Problem details: Pull out every line in the records below that contains the word "pixels", and copy each one unchanged.

——————

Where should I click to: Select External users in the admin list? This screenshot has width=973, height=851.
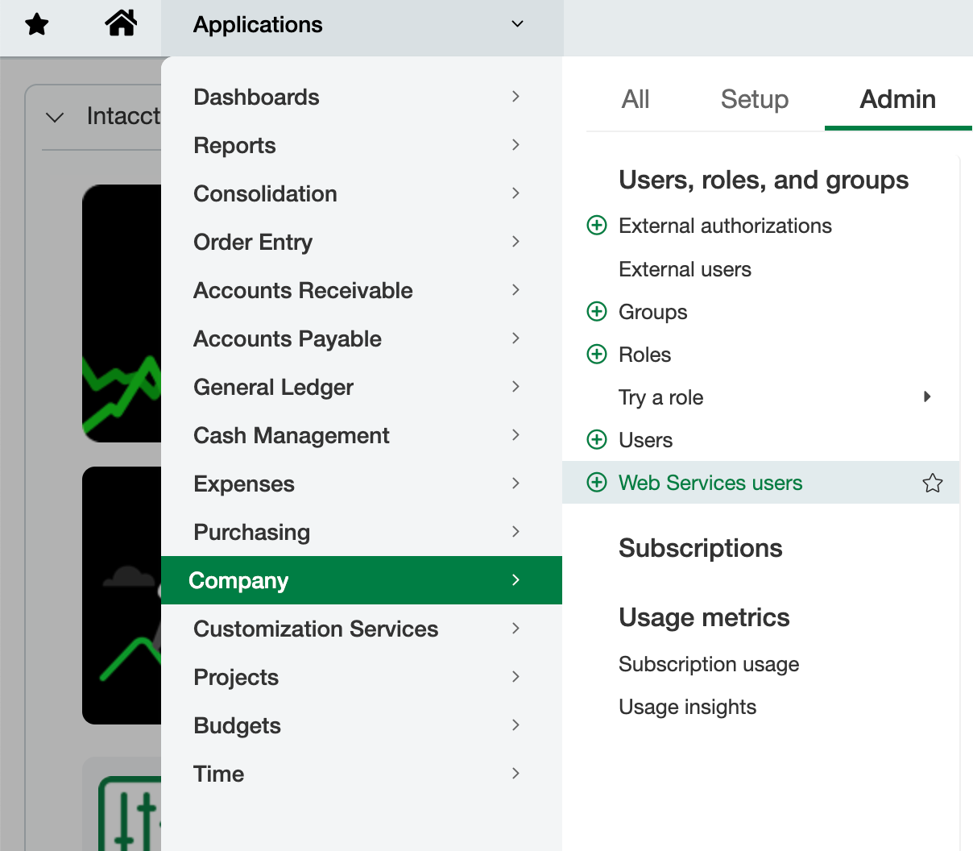pos(685,269)
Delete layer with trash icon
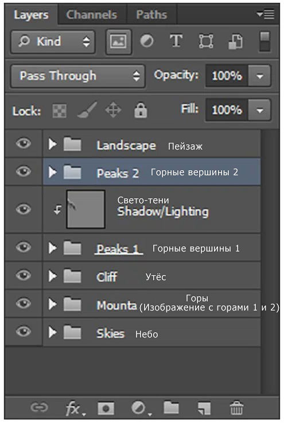This screenshot has width=284, height=424. [x=236, y=408]
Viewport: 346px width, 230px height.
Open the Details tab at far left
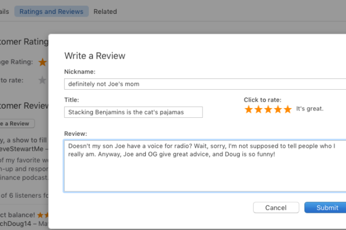click(x=5, y=12)
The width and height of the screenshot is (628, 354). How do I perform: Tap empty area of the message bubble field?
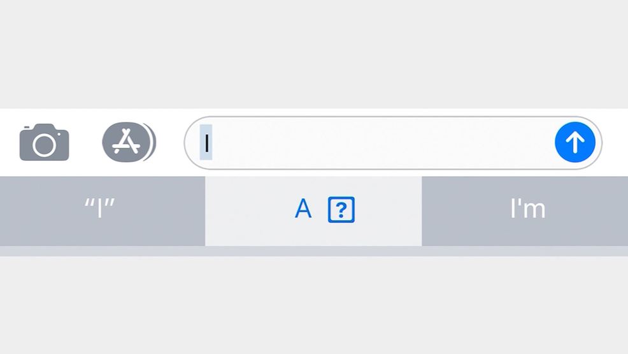(380, 143)
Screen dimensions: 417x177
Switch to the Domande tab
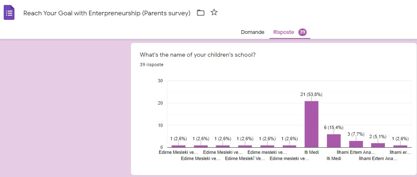coord(253,32)
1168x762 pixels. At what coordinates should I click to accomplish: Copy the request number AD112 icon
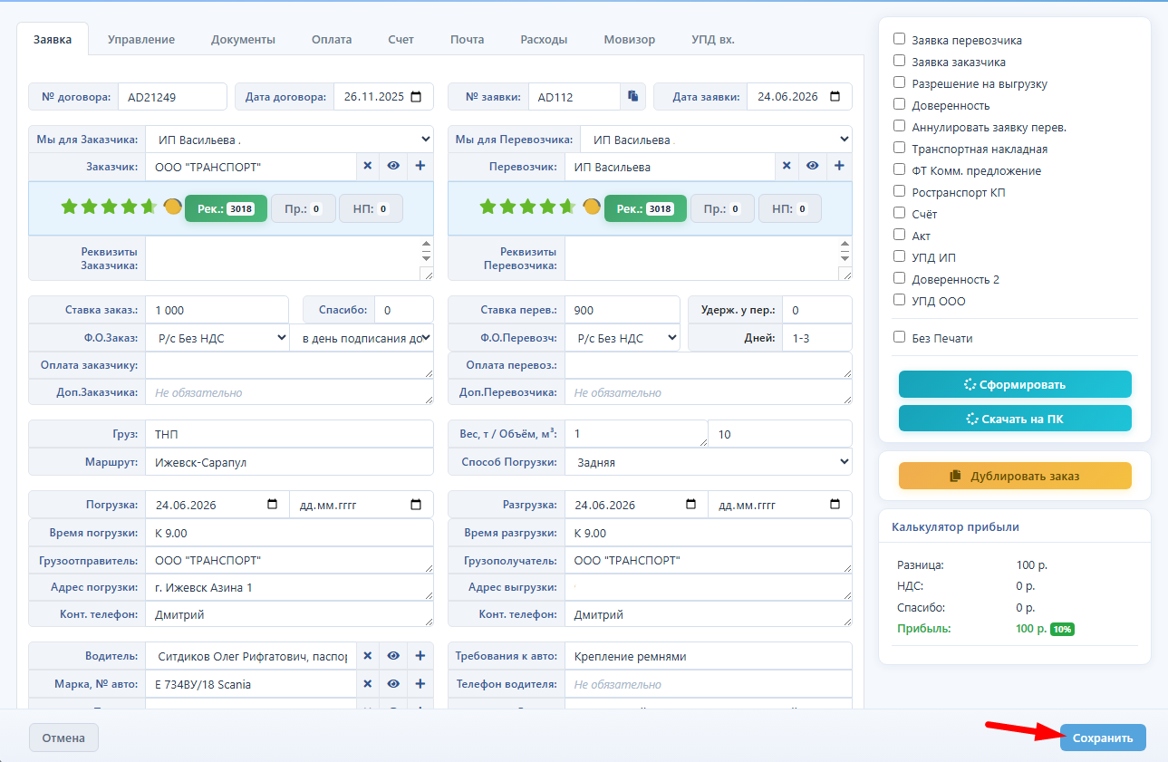(633, 96)
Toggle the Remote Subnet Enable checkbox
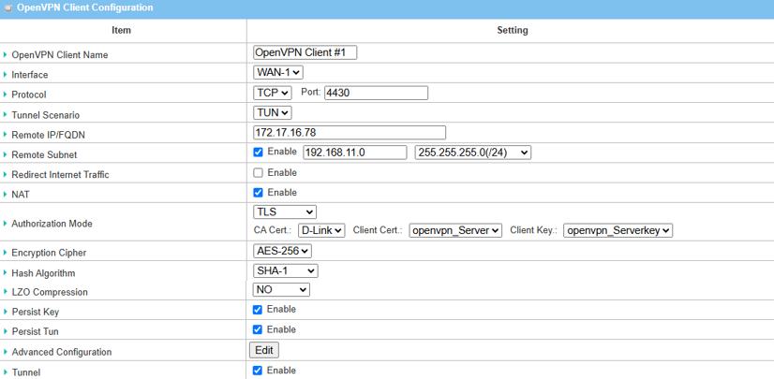This screenshot has width=774, height=379. (x=258, y=152)
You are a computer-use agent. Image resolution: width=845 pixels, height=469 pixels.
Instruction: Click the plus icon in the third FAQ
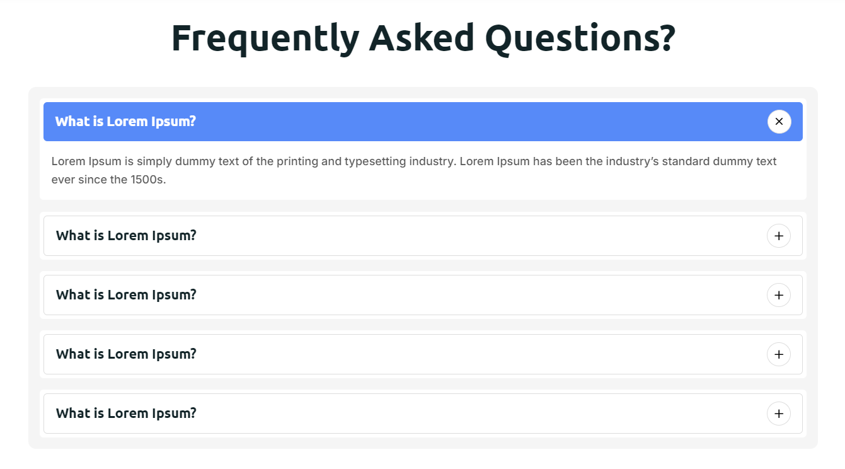pos(779,295)

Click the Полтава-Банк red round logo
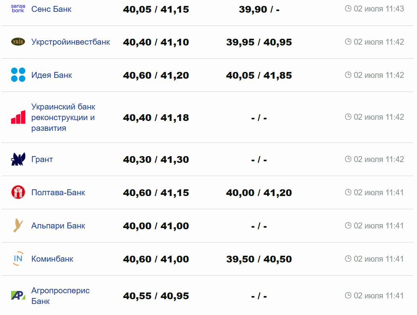click(18, 192)
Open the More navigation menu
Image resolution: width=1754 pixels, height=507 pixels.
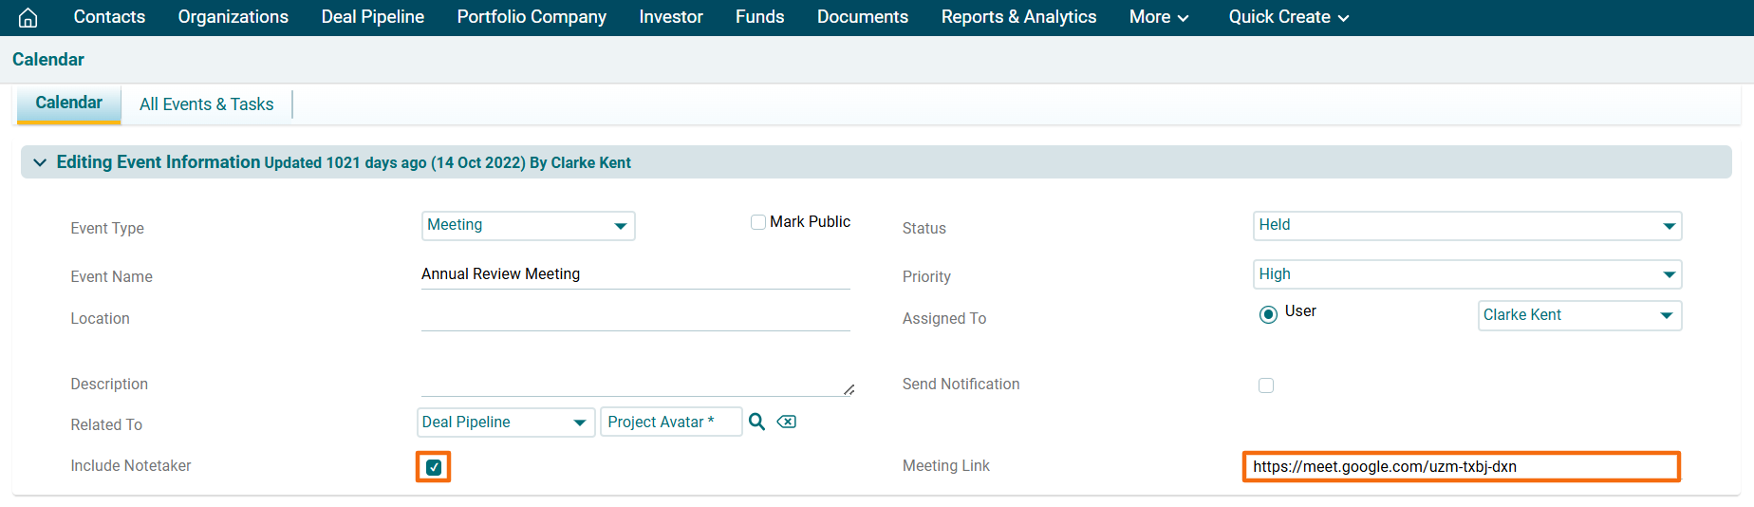tap(1158, 17)
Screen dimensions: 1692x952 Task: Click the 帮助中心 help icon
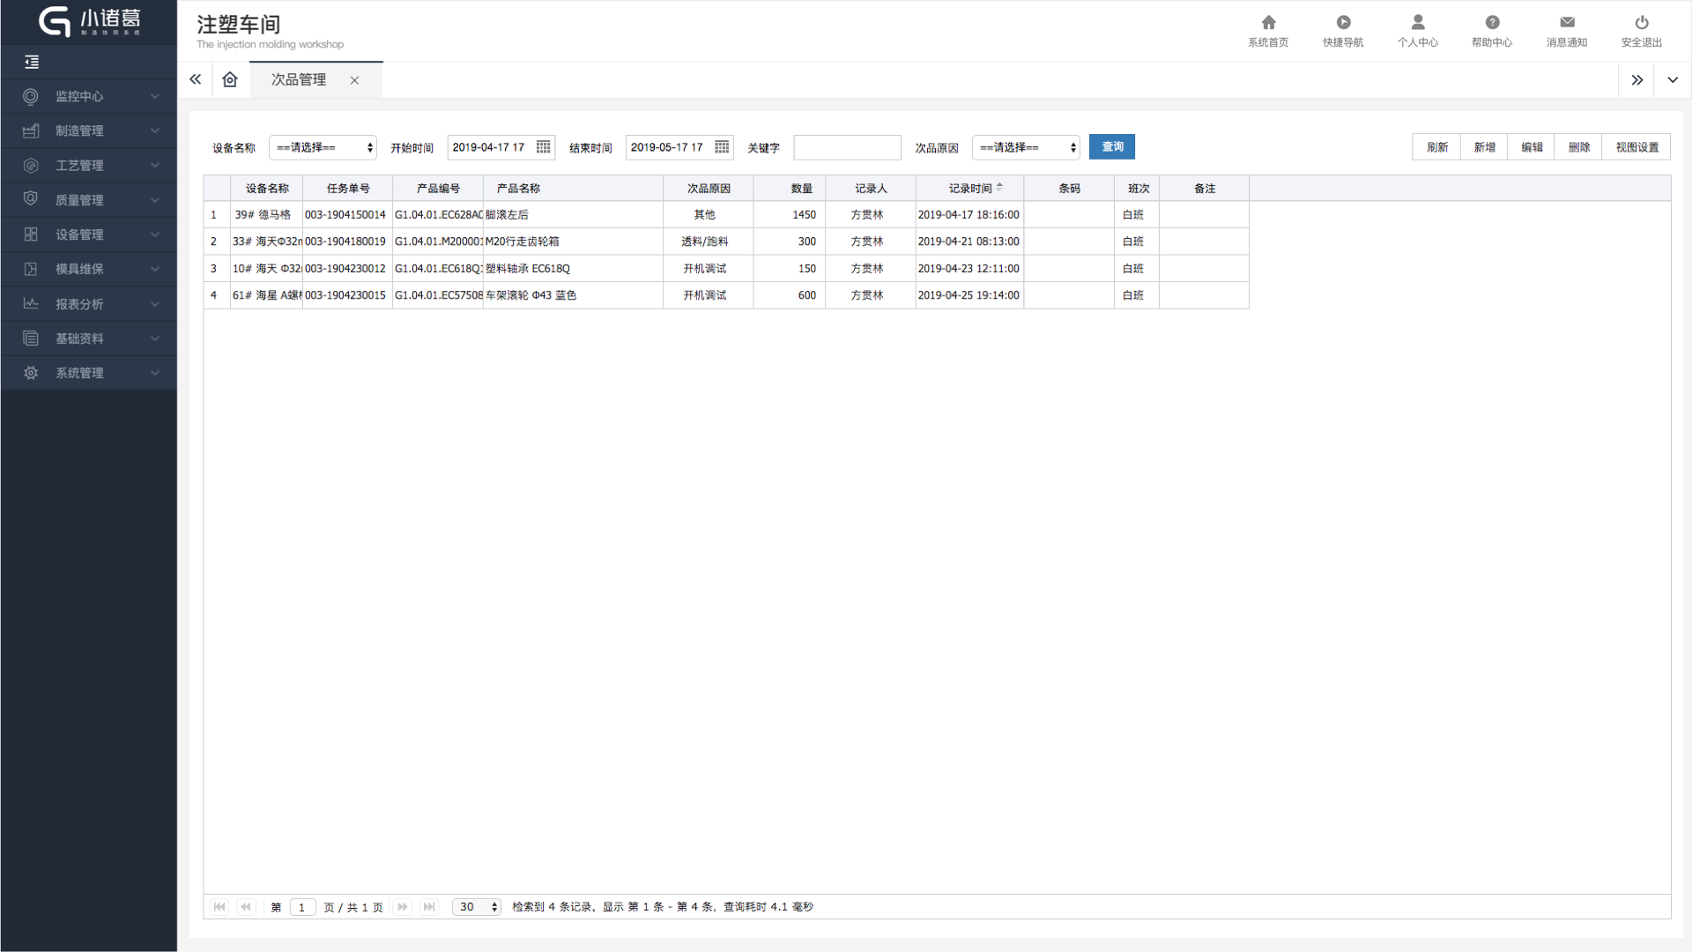[1492, 23]
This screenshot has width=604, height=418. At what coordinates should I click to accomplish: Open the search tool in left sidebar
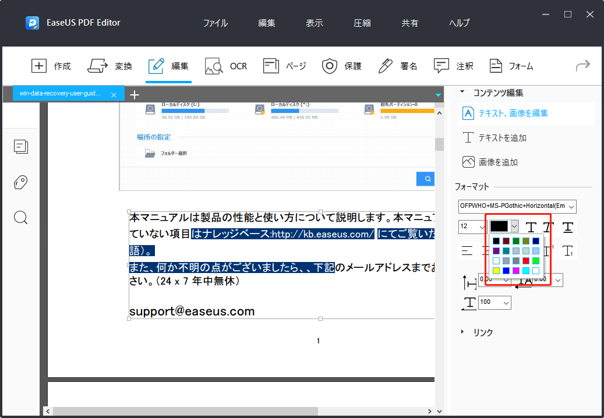click(20, 217)
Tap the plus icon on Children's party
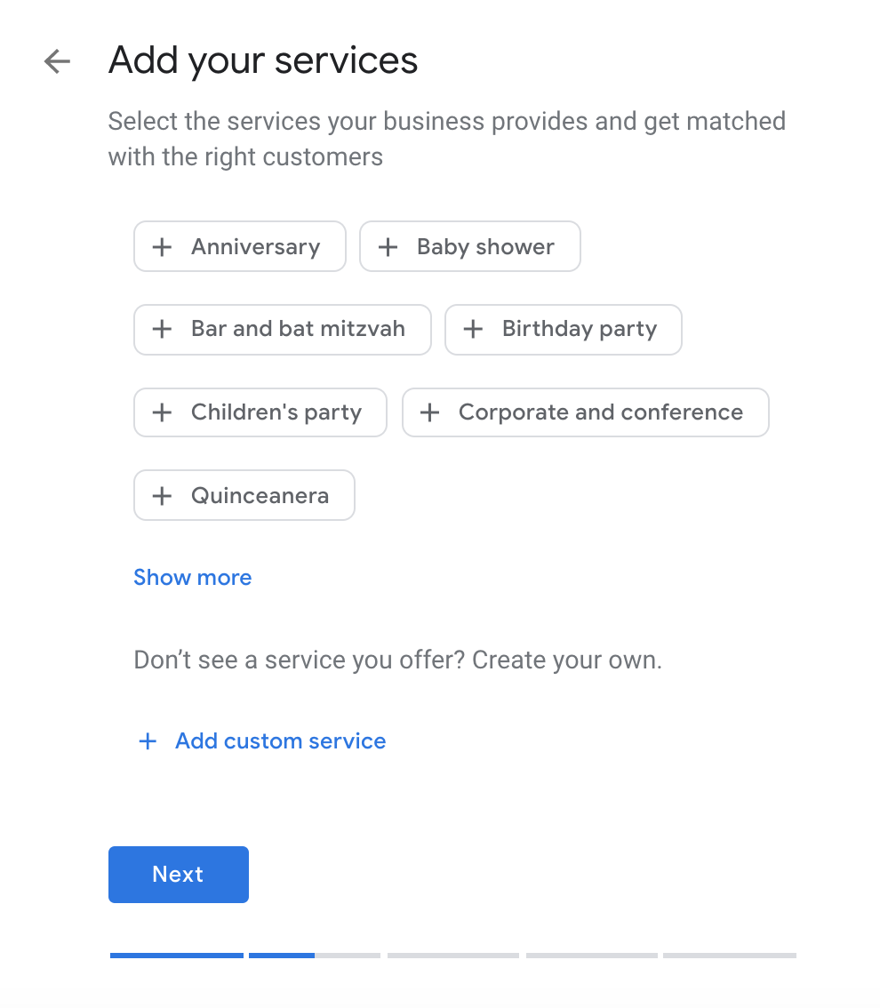 click(162, 412)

——————

Response:
1168x762 pixels. At what coordinates should I click to accomplish: Copy the request number AD112 icon
You are a computer-use agent. Image resolution: width=845 pixels, height=469 pixels.
Image resolution: width=1754 pixels, height=507 pixels.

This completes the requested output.